Shakespeare in Love: Pass.  Viola and her nurse talk about theatre.

Roxanne: Fail.  Roxanne and Dixie talk, but they talk about men.

Sideways: Fail.  We never see Stephanie and Maya talk to each other.

About Schmidt: Fail. Warren’s daughter and future mother-in-law never have a conversation.

Punch-Drunk Love: Fail.
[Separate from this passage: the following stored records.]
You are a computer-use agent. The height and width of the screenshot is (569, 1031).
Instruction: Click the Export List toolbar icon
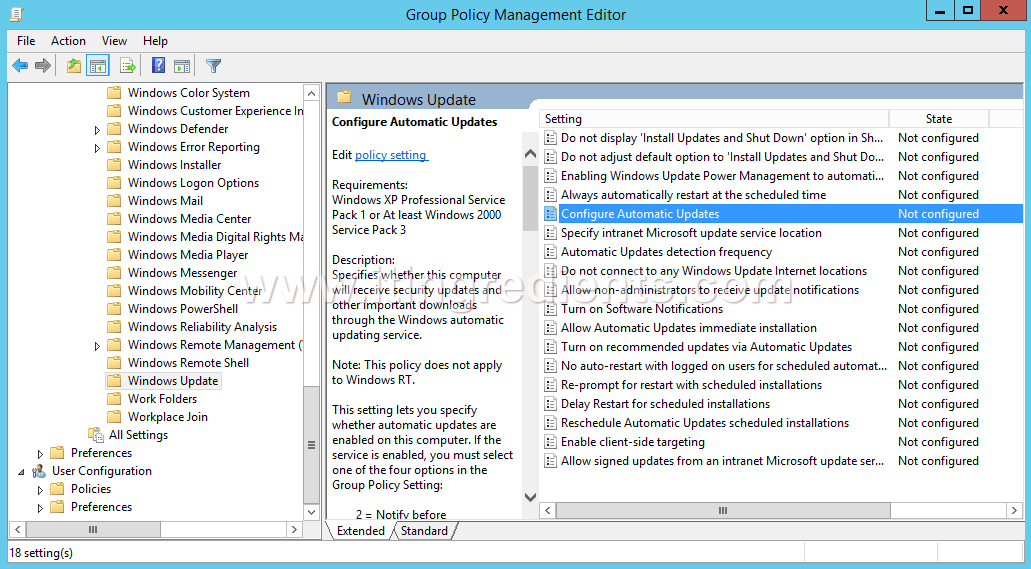tap(127, 66)
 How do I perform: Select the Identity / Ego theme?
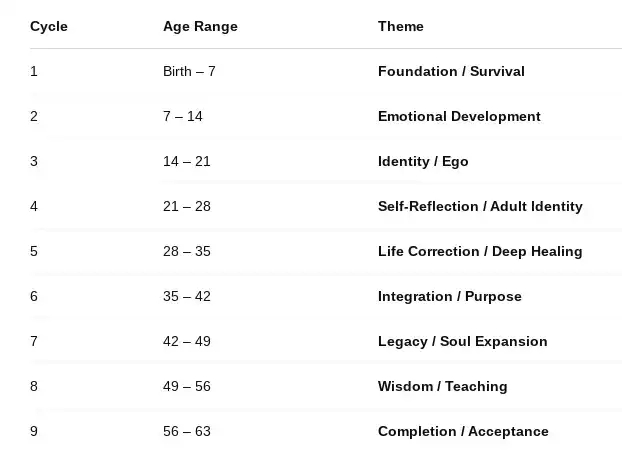[423, 161]
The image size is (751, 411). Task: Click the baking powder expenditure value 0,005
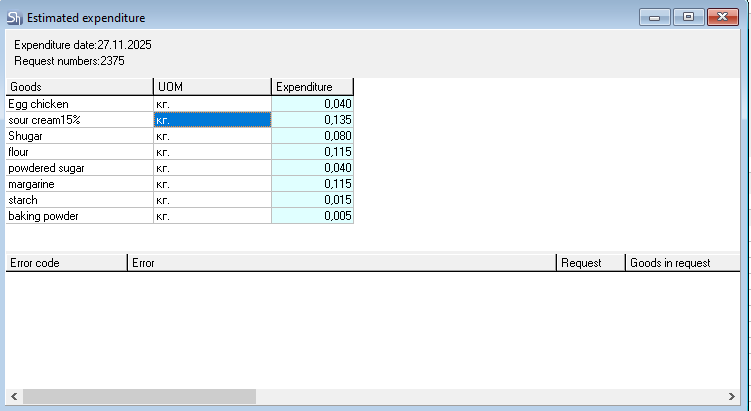312,216
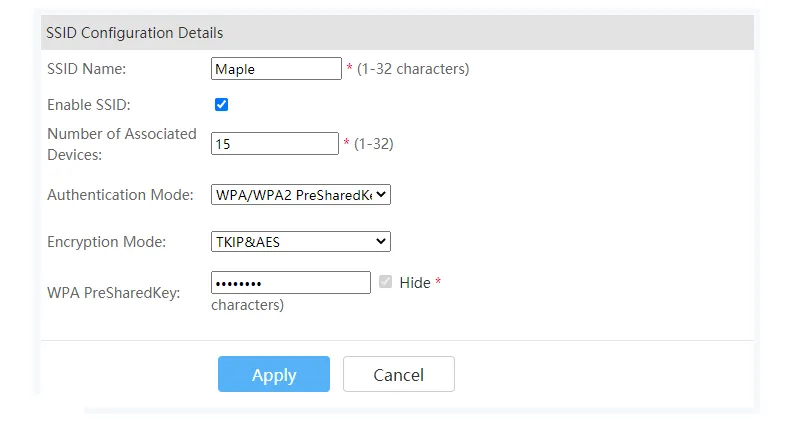Click the "Authentication Mode:" label

pos(120,195)
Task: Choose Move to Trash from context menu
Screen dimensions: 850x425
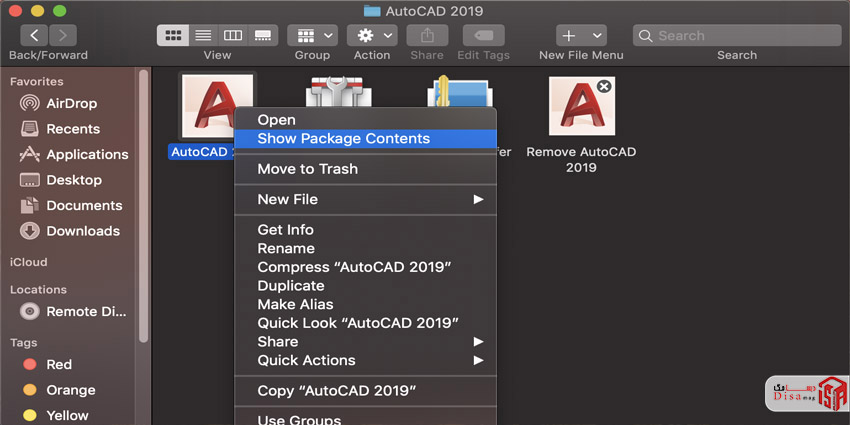Action: click(x=307, y=169)
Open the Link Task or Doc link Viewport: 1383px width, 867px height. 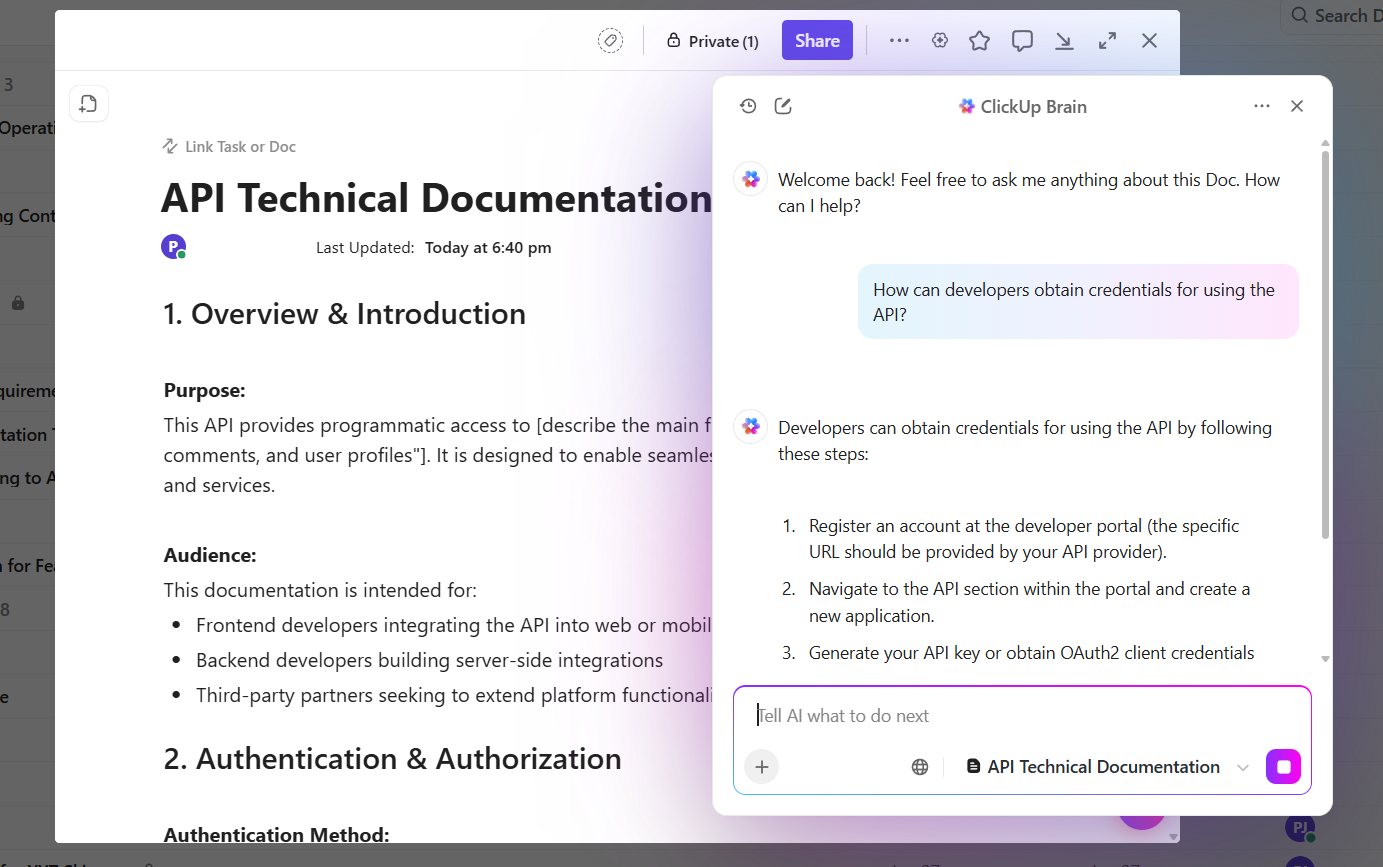coord(228,146)
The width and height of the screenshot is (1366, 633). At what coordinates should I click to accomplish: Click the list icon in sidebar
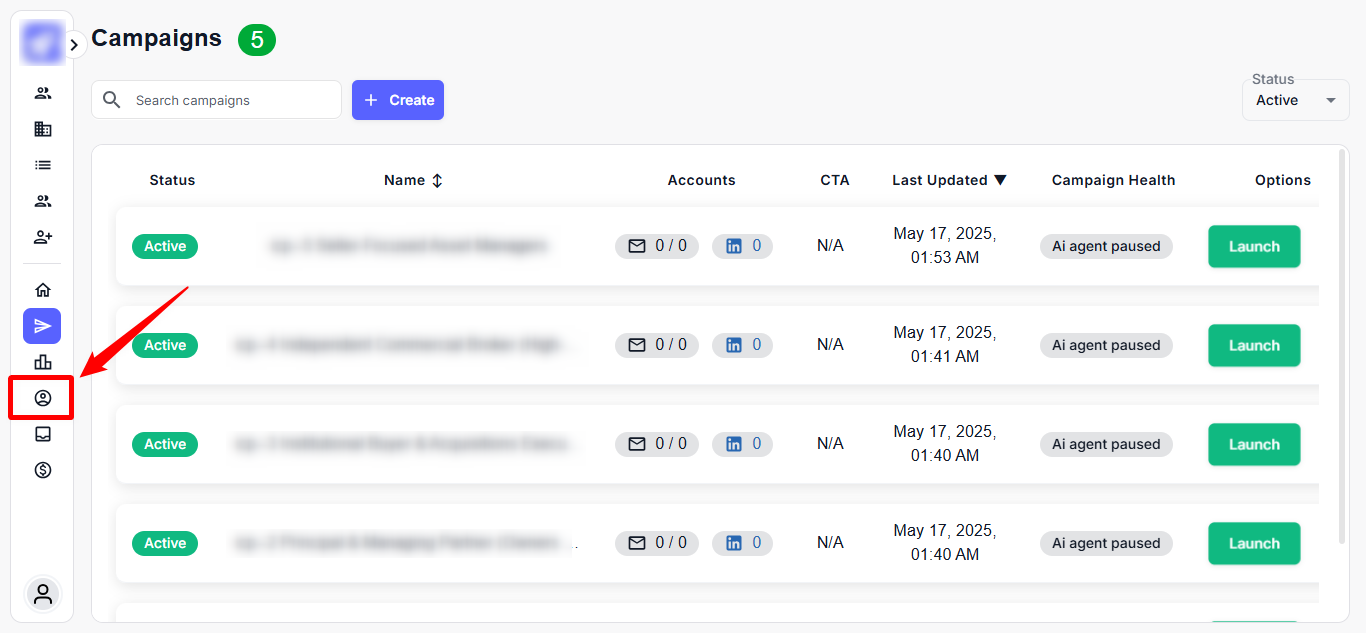coord(42,165)
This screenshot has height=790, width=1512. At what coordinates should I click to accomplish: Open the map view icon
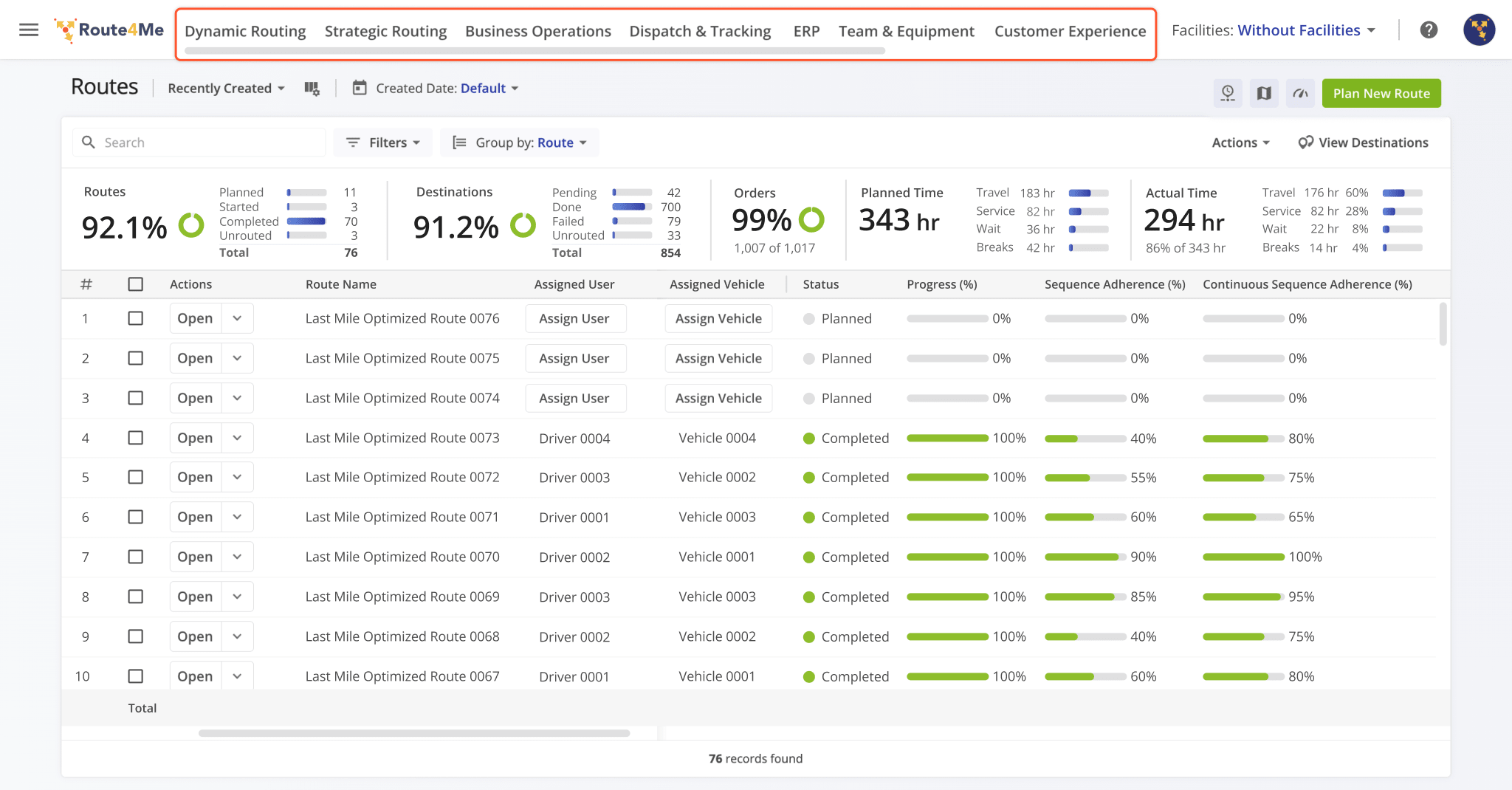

Barry’s sister and Lena talk, but they talk about Barry.

The Man Who Wasn’t There: Fail.  Doris Crane, Ann Nirdlinger, and Birdy never speak to each other.

Pollock: I never watch this movie because it’s too depressing, but I suspect a fail.

So that’s a 64% failure rate.  The point of this, of course, is to illustrate the fact that all too often, women in movies are seen through the eyes of men, or else they’re used as props to illustrate what the central male character is going through.  Rarely are they shown dealing with their own issues that are unrelated to men.

That’s why High Fidelity gets an uber-fail.  All the women in it are props for Rob Gordon to lean against or react to or use to deal with his own issues.  The girls he dumped are happy to see him and talk to him years later, and even when Laura’s dad dies, she chooses to deal with it by having sex with Rob, a plot point that always rang false for me.  I know that the way Rob relates to women is the central point of the movie, but the women in question could really use some help with their self-esteems.

Now that I think about it, the television shows I like follow the Bechdel rule much more often, sometimes even on an episode-by-episode basis.  Buffy, pass.  Veronica Mars, pass.  The Office, pass.  Gilmore Girls, pass.  Lost, pass.  30 Rock, pass.  Granted, most of these are shows with large ensemble casts, and with central issues unrelated to male-female relationships, so it’s easier for them to pass.  But neither Veronica nor Buffy nor the other female characters on those shows could be called props by any stretch.

I’m not sure that this indicates that television is better at fleshing out its female characters, but maybe it does.  Or maybe it’s just that my taste in TV shows runs toward those with female main characters, while my taste in movies runs toward those written and directed by quirky men (Anderson, Kaufman, the other Anderson, Payne, Coens, etc.) who usually write about male protagonists.  Or maybe it’s just that I’m more familiar with television than film.

But it does seem like television has more female writers, directors and show runners than movies have female writers and directors, doesn’t it?